Based on the assumption that the level in the cooling system isn't rising as the oil level's falling, it has to either be that you have a 'pressure leak' that is blowing oil out when the car is under load, although you would have to think there would have to be some evidence of this, or it is burning it.
I'd opt for the latter as being the most likely as we had a BX that was doing exactly the same. In our case, I gave the engine the brake fluid decoke treatment and it seems to have cured most of it as we suspected that the rings may have been stuck in the ring groove due to carbon as the car was an around town vehicle that was previously owned by an elderly gent. It didn't smoke at idle, nor when revved but it did show up when hot under load.

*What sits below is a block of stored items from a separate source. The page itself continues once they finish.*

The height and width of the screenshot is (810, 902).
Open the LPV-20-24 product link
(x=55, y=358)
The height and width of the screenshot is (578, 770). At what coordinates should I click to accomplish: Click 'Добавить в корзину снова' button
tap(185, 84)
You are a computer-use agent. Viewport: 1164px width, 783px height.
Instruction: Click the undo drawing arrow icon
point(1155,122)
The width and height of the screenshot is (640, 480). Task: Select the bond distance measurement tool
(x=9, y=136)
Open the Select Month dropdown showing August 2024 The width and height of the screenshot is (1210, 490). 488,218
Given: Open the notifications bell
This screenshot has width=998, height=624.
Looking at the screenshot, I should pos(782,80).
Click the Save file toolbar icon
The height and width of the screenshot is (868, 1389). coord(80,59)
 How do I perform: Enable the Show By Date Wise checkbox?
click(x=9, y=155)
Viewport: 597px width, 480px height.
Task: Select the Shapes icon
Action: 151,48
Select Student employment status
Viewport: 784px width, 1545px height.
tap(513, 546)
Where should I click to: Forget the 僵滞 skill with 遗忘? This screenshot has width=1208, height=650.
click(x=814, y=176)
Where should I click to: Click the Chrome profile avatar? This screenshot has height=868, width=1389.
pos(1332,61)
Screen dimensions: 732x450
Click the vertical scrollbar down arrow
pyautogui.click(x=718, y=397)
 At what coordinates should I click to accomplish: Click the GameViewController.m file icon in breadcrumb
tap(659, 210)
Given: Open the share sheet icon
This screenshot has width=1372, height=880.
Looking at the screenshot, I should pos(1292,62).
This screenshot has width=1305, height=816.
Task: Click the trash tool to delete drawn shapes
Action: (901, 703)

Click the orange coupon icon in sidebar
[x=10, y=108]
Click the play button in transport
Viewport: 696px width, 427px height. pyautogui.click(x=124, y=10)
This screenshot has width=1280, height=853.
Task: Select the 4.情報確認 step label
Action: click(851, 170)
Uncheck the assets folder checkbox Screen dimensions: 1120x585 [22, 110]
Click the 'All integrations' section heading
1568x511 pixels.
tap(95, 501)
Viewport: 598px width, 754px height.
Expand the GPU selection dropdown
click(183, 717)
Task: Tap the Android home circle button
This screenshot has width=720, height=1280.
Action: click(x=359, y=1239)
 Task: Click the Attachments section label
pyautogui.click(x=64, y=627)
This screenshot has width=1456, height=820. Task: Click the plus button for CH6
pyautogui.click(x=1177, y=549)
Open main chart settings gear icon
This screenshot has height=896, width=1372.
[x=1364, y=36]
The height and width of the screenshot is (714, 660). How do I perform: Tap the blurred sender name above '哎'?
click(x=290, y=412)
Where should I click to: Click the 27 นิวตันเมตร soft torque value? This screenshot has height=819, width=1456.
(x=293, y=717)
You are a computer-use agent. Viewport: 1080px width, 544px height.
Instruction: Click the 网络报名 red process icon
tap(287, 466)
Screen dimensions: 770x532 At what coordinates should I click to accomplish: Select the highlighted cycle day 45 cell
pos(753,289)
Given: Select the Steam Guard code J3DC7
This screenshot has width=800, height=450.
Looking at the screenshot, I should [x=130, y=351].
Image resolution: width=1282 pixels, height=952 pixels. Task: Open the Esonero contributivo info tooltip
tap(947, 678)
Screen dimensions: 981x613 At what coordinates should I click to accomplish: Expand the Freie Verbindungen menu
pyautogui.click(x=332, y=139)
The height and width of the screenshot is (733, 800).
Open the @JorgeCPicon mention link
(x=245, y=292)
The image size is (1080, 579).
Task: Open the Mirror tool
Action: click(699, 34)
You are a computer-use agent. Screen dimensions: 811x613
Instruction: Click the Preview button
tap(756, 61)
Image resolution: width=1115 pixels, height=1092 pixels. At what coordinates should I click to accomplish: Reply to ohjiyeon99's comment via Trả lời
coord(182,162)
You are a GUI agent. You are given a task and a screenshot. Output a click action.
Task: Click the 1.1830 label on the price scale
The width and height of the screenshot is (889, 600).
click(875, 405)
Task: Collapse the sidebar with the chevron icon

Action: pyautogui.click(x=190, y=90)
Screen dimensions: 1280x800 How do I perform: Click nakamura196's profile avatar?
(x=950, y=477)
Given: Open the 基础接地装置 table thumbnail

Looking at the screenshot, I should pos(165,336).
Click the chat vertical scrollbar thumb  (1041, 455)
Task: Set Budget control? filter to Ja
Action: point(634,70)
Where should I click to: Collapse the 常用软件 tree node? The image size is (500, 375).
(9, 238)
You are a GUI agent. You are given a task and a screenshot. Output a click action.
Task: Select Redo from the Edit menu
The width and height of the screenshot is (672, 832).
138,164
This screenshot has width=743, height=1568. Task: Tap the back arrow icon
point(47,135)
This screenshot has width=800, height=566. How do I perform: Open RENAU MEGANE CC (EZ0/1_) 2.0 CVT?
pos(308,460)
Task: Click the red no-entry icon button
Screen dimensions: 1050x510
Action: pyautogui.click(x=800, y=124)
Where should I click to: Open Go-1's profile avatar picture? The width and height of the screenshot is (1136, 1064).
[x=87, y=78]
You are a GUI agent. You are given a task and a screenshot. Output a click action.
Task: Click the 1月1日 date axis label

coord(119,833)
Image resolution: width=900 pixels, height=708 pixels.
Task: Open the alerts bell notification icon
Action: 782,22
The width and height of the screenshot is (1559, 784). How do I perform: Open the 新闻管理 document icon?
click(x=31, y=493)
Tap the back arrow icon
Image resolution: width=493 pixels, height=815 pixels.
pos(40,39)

Blockages in the breathing system will also cause it and another favourite on the BX 8 valve motors was the valve stem seals.
To check valve stem seals, drive the car up to a bit of speed, then as you go downhill, totally decellerate until the car has shed off a few MPH, then flatten the accellerator. If the seals are gone, a cloud of blue smoke should come out. ( I know yours is 16V but they can still need replacing)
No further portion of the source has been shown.